■ Material for the task:

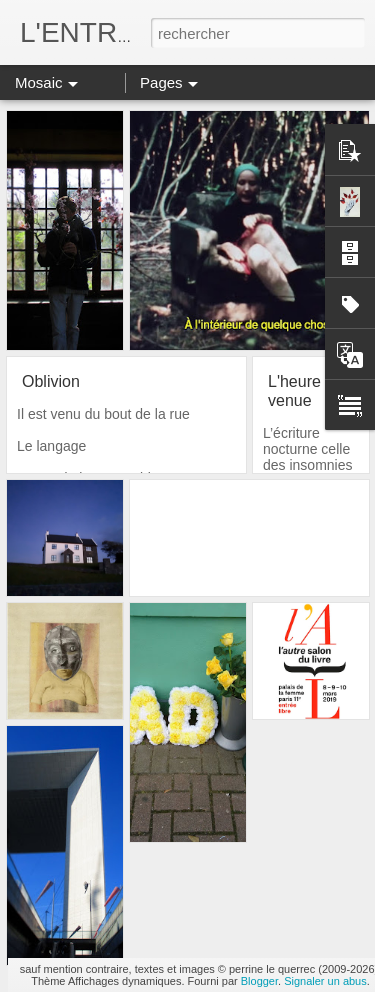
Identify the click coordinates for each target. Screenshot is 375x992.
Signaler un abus (325, 981)
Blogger (259, 981)
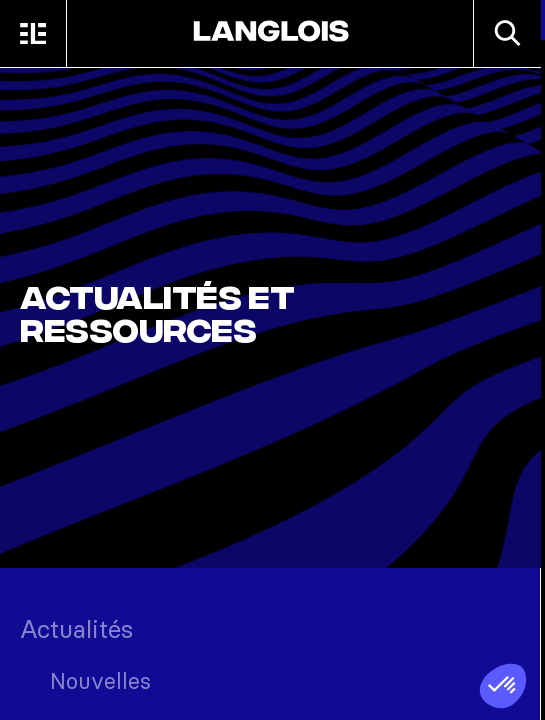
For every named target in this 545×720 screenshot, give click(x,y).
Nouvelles (100, 681)
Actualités (76, 629)
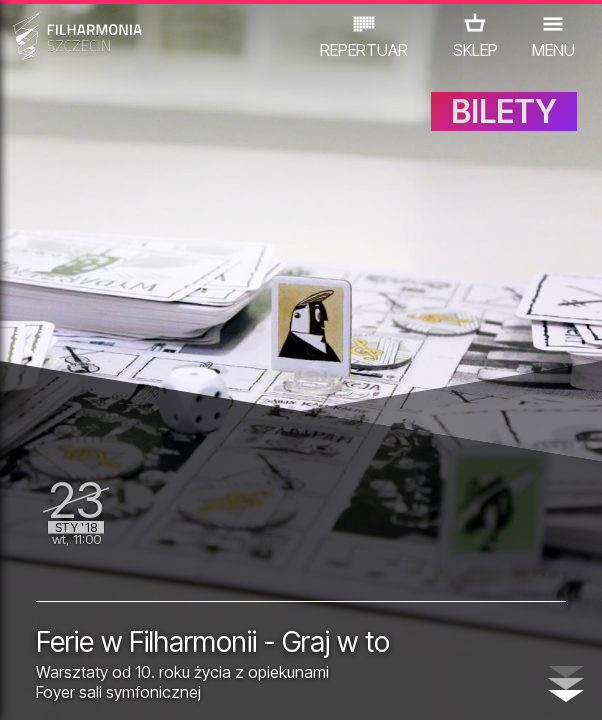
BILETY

■ Set task: Reproduce every line of the records above verbatim, leaving out the pictures.

■ Solved problem:
Identify the click coordinates for each target. Screenshot is 375x992.
Signaler un abus (325, 981)
Blogger (259, 981)
For every named target in this 545×720 screenshot, give click(x,y).
Nouvelles (100, 681)
Actualités (76, 629)
BILETY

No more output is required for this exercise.